University Circle
Parklike University Circle is the cultural, medical, and educational center of Cleveland's east side. Named after a streetcar turnaround on Euclid Avenue just east of East 107th Street, University Circle attracted Western Reserve University from Hudson, Ohio in the 1880s. The university was soon joined by a number of other major institutions such as the Cleveland Museum of Art and the Cleveland Institutes of Art and Music. By the early 1900s, many of the wealthy benefactors of University Circle moved to the surrounding Wade Park neighborhood.

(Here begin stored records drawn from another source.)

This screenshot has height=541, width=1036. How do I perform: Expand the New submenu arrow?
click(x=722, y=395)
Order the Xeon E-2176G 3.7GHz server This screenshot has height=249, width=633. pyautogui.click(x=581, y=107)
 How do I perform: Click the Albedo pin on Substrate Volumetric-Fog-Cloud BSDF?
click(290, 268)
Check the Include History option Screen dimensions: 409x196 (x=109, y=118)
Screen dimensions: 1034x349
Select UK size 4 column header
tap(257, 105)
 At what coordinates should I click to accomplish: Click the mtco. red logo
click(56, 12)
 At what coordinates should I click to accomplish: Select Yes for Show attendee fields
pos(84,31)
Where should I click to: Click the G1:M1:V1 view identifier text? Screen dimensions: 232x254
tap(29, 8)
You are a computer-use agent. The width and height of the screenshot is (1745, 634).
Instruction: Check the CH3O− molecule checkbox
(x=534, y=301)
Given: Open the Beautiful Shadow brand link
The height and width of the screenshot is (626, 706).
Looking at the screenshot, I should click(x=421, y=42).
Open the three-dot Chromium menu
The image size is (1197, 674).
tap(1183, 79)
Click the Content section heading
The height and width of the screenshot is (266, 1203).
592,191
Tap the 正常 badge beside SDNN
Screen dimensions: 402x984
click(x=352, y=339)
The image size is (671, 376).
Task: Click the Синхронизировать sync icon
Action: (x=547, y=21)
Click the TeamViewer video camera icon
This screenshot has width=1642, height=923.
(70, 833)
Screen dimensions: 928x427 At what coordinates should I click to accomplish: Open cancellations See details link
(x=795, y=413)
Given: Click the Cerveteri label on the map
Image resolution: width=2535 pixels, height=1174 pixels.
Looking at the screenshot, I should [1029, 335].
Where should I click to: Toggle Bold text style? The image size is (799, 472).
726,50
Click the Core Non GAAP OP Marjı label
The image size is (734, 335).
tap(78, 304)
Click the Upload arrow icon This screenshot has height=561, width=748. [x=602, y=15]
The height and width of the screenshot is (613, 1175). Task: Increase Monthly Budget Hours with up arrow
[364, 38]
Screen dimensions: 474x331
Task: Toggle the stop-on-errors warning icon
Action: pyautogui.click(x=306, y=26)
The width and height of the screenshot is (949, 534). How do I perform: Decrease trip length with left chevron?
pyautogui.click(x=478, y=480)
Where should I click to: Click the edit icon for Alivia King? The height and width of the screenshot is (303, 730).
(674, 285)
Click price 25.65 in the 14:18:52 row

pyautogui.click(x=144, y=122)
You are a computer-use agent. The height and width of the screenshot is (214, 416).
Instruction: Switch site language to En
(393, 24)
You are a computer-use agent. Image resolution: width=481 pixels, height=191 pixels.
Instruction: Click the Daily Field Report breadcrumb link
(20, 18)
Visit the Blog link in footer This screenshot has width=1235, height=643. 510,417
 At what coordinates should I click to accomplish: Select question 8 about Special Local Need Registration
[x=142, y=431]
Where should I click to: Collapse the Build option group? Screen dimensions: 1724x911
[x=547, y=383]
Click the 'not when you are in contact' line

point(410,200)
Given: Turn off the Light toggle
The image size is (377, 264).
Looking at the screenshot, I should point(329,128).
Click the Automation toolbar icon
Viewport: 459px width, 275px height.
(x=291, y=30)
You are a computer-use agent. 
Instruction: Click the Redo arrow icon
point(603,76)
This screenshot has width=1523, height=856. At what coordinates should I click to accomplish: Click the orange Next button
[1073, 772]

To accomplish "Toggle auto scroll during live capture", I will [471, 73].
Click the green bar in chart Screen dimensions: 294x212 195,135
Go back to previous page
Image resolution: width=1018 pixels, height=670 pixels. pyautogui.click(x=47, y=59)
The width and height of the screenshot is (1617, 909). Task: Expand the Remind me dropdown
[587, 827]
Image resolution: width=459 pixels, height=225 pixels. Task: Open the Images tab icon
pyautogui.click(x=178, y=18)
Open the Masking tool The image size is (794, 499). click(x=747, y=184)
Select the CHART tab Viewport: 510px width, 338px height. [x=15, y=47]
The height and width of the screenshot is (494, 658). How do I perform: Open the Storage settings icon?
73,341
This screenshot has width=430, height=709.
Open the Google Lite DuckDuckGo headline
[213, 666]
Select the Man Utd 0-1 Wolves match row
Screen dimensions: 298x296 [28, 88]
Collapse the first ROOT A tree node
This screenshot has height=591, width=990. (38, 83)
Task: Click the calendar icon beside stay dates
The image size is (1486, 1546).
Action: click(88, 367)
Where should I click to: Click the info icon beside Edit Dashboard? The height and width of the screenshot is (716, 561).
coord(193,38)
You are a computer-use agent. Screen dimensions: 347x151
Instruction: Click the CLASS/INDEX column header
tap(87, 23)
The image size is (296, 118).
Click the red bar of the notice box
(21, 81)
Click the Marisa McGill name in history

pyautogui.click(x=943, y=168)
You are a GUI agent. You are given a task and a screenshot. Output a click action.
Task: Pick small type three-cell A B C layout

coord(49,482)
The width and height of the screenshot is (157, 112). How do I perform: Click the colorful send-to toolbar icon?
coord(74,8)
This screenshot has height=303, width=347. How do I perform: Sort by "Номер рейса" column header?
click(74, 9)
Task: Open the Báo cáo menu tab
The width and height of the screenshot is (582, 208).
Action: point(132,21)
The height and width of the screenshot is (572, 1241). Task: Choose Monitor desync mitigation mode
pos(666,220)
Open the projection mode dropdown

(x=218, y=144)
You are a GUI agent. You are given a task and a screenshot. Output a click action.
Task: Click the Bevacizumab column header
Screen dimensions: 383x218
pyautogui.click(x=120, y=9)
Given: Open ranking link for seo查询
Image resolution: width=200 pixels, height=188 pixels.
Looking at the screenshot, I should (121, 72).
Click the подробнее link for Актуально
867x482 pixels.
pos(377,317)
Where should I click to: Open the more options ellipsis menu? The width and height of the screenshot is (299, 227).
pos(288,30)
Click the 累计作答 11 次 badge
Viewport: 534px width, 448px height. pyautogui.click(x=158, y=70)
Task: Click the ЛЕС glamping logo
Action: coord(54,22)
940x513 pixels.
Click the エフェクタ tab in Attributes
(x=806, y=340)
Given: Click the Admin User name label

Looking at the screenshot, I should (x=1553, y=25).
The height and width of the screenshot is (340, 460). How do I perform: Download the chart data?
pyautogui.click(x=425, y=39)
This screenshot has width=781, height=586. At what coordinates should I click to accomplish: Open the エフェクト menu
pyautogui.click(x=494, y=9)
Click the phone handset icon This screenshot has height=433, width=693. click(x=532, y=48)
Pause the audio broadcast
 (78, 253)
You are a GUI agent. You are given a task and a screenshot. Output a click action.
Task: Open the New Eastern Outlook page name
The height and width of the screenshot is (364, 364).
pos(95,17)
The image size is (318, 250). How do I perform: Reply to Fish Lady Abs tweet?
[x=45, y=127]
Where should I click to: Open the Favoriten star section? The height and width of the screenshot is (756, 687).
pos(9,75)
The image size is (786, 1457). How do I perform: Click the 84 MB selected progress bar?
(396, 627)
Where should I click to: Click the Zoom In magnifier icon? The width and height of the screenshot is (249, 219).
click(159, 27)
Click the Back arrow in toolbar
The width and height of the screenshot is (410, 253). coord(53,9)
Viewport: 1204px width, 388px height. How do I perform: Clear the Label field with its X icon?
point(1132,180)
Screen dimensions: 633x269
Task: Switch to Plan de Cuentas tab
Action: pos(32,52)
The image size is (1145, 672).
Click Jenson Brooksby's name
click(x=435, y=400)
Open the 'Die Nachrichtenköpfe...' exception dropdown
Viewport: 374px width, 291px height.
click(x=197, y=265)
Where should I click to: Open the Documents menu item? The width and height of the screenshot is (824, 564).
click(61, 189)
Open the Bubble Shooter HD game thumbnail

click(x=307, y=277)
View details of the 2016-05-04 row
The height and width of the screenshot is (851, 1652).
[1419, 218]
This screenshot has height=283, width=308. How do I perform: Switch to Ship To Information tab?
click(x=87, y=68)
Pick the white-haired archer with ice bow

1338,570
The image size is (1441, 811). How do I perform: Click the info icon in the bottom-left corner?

The area began to experience slow decline after World War II in the face of suburbanization. Following a gift from Elizabeth Ring Mather, who consulted with famed New York planner Robert Moses, University Circle institutions rededicated themselves to remaining in place rather than fleeing to the suburbs and commissioned a master plan in 1957 to guide the orderly development of the Circle. Although not all features of the plan were adopted (notably a controversial multilane loop road that drew student protests in the 1960s), University Circle Development Foundation (UCDF) formed in response to the plan's call to create an entity that could coordinate future institutional needs. As the Hough Riots and Glenville Shootout broke out in the second half of the 1960s in the neighborhoods to the north and west, UCDF and its member institutions finally grasped the depth of resentment felt by neighbors who saw the Circle as an insular and exclusive island controlled by affluent suburbanites. By 1970, UCDF reorganized itself as University Circle Inc. (UCI) and attempted to recast the district's image.
Ironically, in recent years, UCI has labored to undo decades of attempts to erase the Circle's urban setting by doing what would have been unthinkable in the 1950s-60s--building "Uptown," a second downtown of sorts, along Euclid Avenue. Yet, the mix of carefully selected businesses in some ways shares more in common with suburbia than with onetime college hangouts like Adele's and the Jazz Temple, whose independence and, sometimes, disorder were, like the riots, uneasy reminders of the Circle's place in the city.